Cet accent mis sur la sécurité est loin d’être fortuit. Sur son site casablancais, Giesecke & Devrient Maroc, joint-venture montée en partenariat avec Scotib (Société commerciale de télécommunication, informatique et bureautique), qui en contrôle 30 %, traite des tonnes de billets par jour.
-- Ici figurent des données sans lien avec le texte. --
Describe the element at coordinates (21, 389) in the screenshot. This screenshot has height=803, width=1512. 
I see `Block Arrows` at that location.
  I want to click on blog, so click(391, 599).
Elle s’attaque au marché des puces adaptées aux services bancaires
Avec le projet de nouvelles ouvertures, d’ici à 2007, de centres de tri dans les régions de Rabat, Fès, Tanger, Nador, Marrakech et Agadir, d’autres apports de fonds seront nécessaires, ainsi que de nouvelles lignes bancaires, pour atteindre un investissement global estimé à 130 MDH. L’objectif commercial est d’atteindre un chiffre d’affaires de 40 MDH en 2008.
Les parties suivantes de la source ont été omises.